▸ **EXERCISE**:
Exactly the lines from the beginning of the material to the line with "Click the home" are to be repeated, both ends included.

◆ ◆ ◆ ◆ ◆

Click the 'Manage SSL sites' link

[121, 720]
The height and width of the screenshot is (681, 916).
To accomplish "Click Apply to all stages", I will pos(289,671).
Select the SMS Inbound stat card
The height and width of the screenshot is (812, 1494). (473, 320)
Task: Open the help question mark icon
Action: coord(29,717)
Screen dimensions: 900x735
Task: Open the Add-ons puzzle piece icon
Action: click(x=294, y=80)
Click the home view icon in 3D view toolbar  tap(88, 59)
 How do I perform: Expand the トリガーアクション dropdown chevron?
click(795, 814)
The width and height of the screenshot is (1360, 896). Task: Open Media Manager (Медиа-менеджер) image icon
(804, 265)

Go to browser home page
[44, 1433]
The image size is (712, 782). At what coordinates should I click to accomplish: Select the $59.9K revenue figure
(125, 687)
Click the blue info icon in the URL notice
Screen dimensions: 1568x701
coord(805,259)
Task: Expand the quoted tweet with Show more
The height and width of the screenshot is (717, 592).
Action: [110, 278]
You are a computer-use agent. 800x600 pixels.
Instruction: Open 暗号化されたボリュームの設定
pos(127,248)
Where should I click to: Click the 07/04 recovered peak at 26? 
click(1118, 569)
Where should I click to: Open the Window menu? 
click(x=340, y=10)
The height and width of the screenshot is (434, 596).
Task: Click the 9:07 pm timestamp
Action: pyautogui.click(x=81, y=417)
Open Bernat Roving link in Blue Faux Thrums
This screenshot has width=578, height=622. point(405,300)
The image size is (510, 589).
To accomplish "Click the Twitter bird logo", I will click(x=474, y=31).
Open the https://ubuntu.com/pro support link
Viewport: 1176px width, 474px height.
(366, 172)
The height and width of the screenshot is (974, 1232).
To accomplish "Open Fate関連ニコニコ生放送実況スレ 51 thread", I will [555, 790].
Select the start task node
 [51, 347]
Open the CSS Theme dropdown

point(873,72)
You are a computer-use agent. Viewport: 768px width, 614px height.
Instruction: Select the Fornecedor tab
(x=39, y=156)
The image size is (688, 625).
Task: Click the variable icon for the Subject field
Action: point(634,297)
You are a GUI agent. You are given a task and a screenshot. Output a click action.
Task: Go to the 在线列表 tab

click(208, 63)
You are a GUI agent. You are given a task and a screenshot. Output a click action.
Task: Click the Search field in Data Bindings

◆ ◆ ◆ ◆ ◆

▸ **FINISHED TASK**:
Click the 'Manage SSL sites' link

[121, 720]
The height and width of the screenshot is (681, 916).
To accomplish "Click Apply to all stages", I will pos(289,671).
Select the SMS Inbound stat card
The height and width of the screenshot is (812, 1494). (473, 320)
Task: Open the help question mark icon
Action: coord(29,717)
Screen dimensions: 900x735
Task: Open the Add-ons puzzle piece icon
Action: click(x=294, y=80)
Click the home view icon in 3D view toolbar  tap(88, 59)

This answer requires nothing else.